'''

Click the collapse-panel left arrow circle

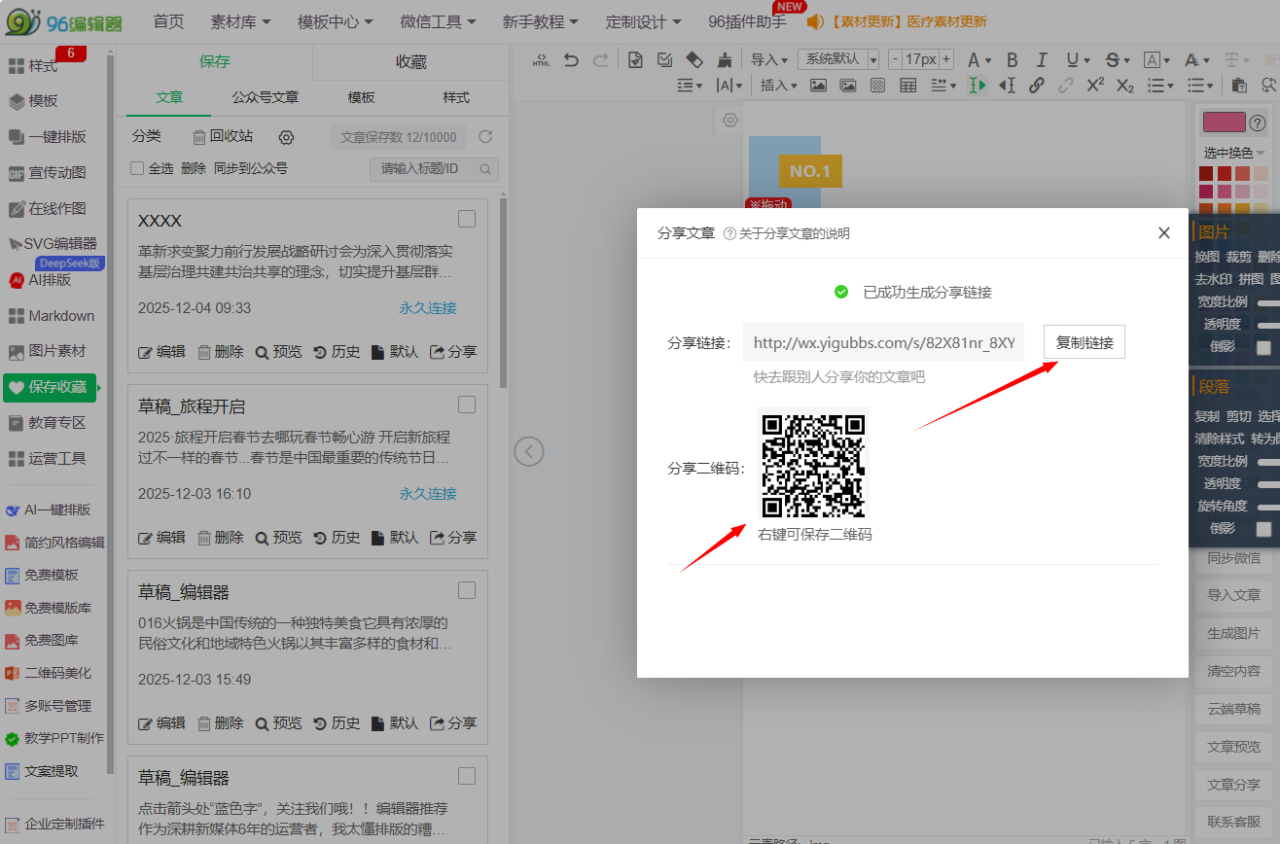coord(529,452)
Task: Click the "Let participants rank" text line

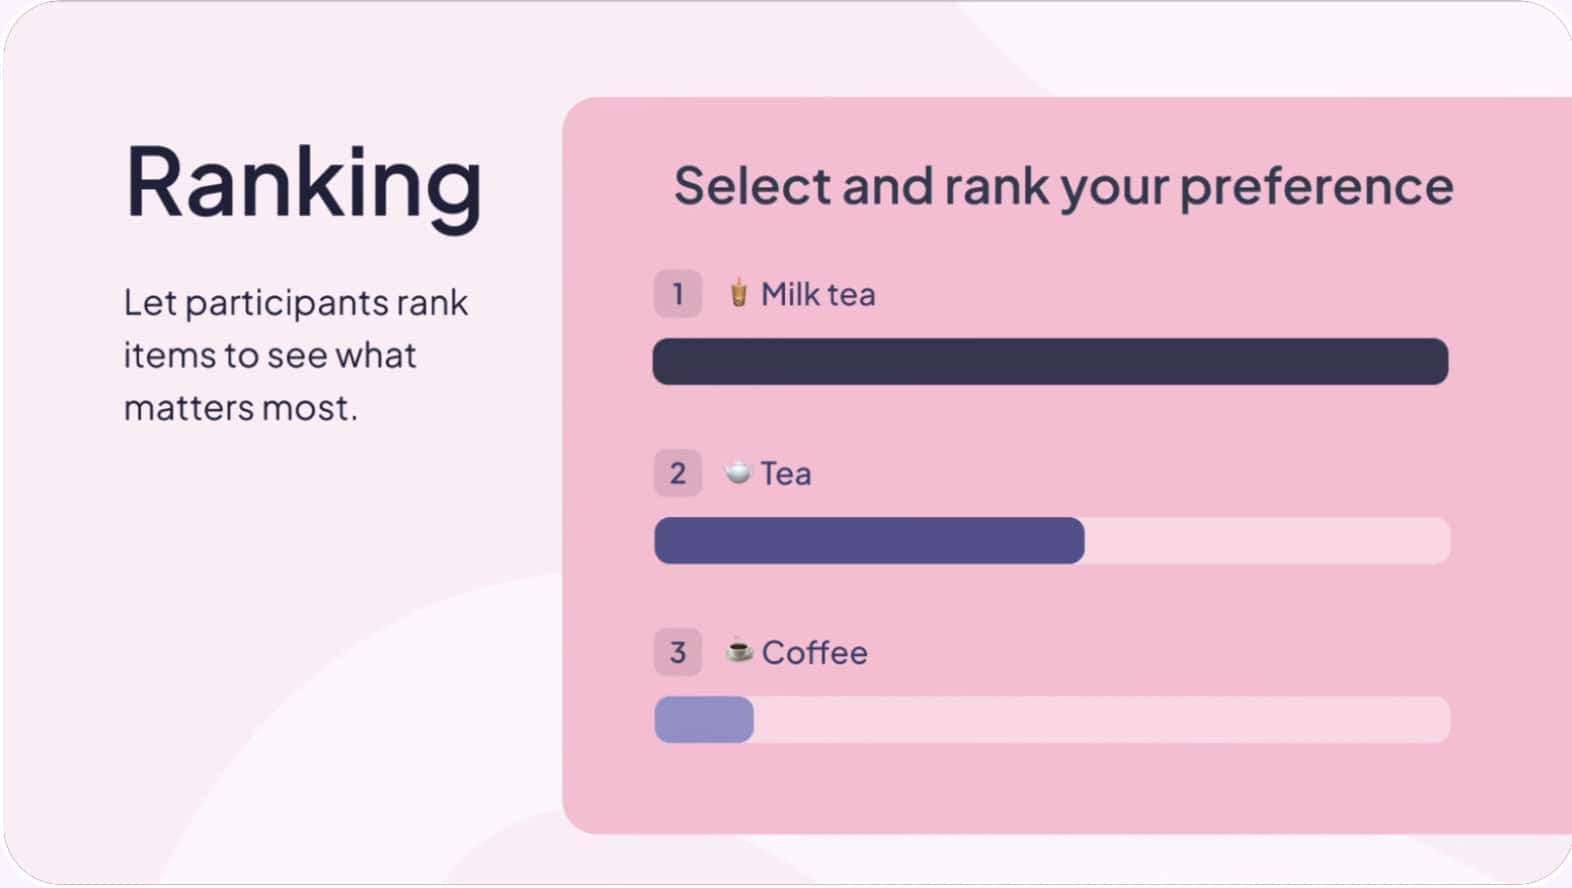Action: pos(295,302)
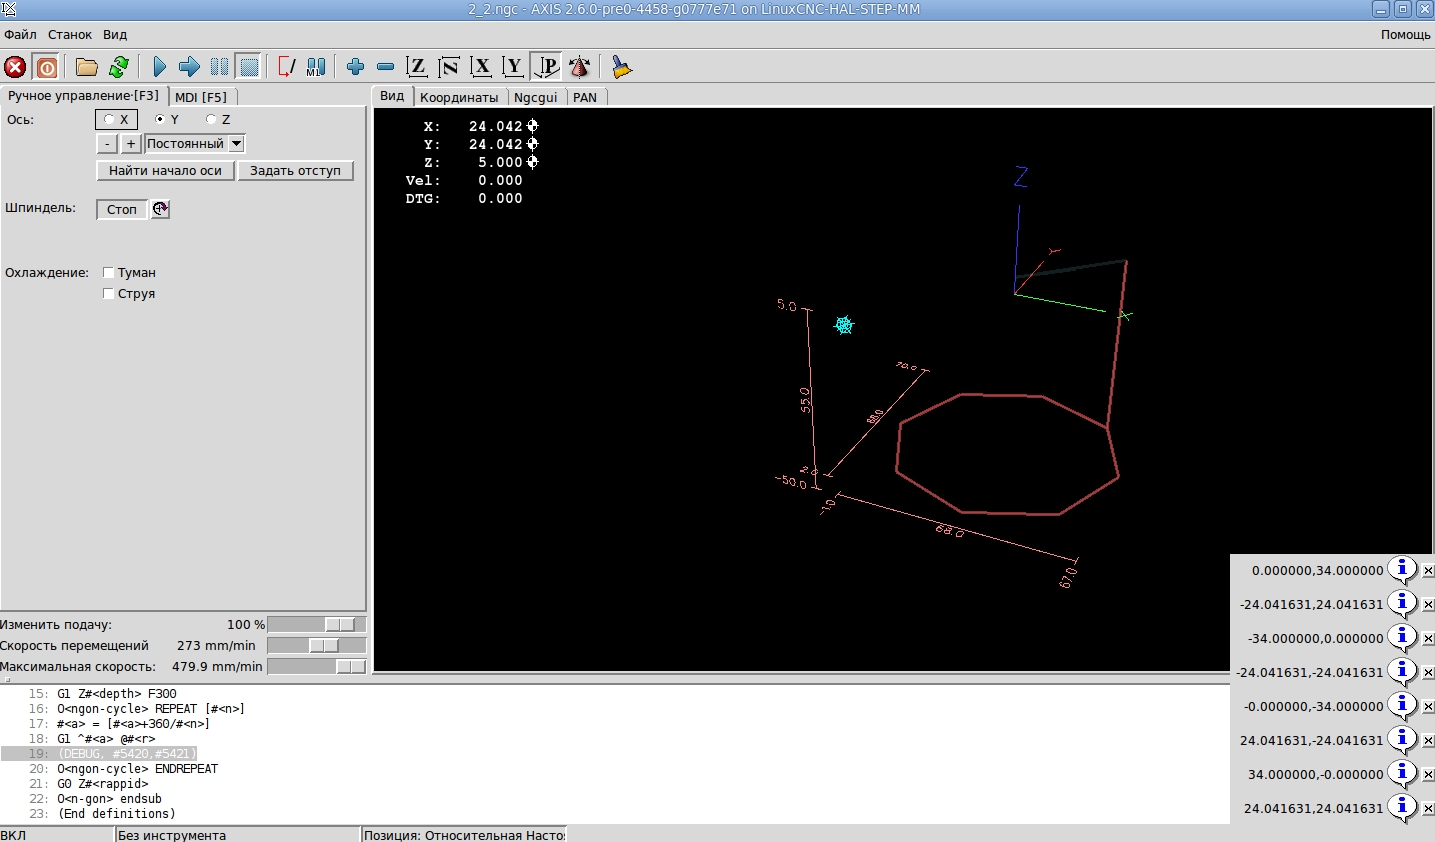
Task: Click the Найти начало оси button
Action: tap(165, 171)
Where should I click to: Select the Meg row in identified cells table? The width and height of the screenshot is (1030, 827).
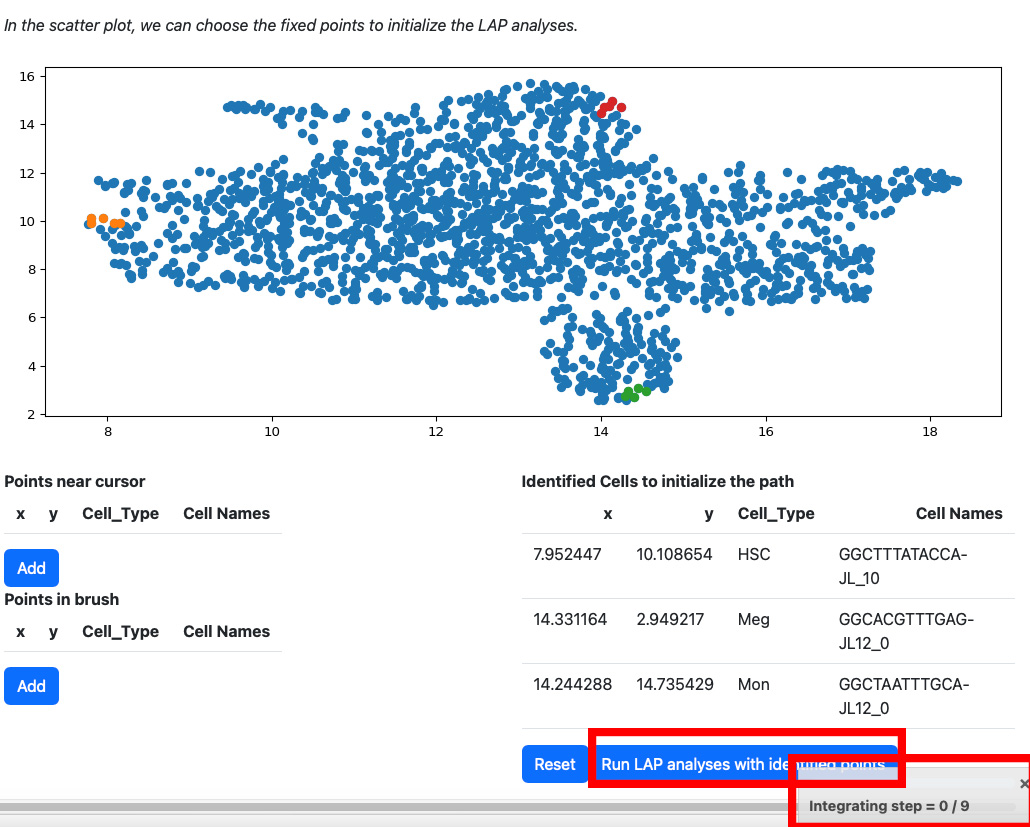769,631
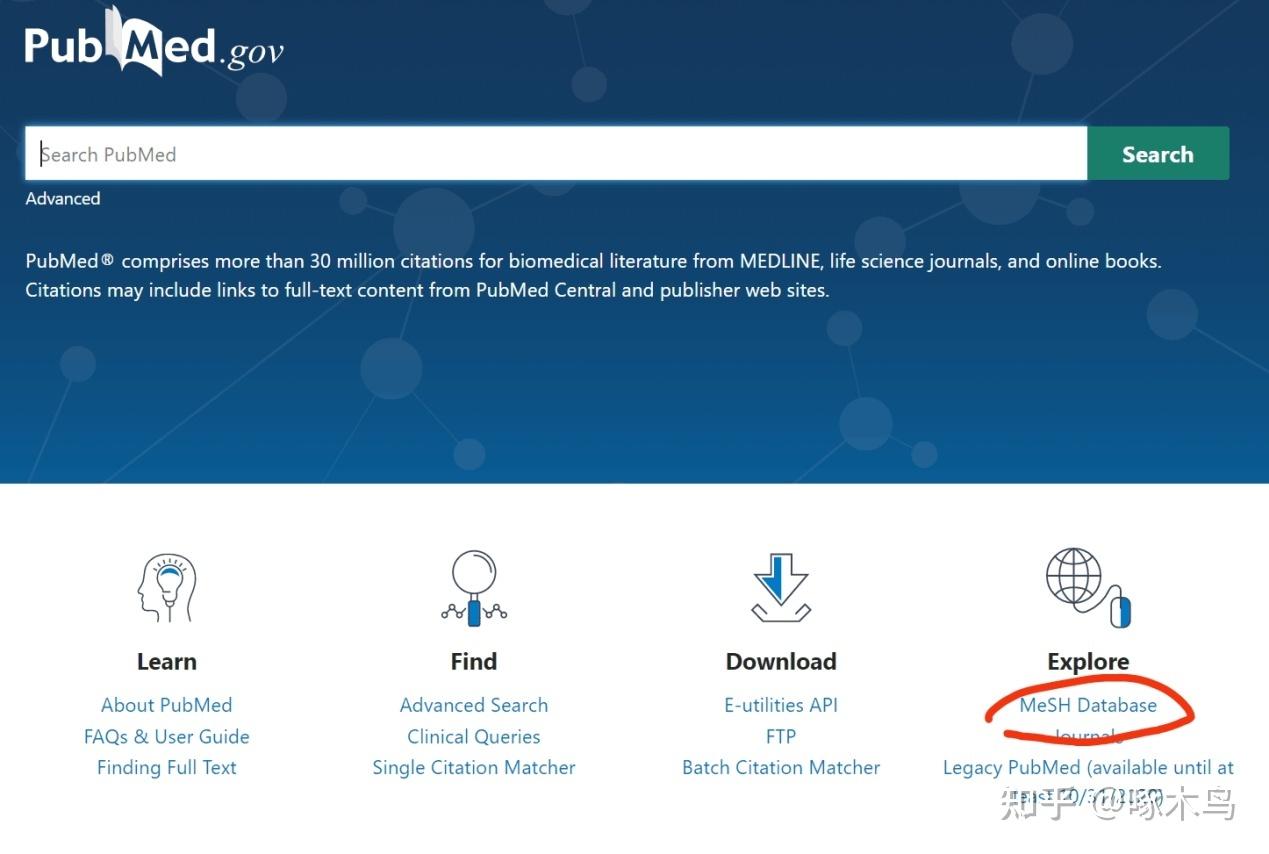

'''

# [Problem description]
From first line to last, return the records verbatim without their pictures.

# [Answer box]
Click the collapse-panel left arrow circle

coord(529,452)
Task: Click the "Let participants rank" text line

Action: pos(295,302)
Task: Click the Найти начало оси button
Action: tap(165, 171)
Where should I click to: Select the Meg row in identified cells table? The width and height of the screenshot is (1030, 827).
769,631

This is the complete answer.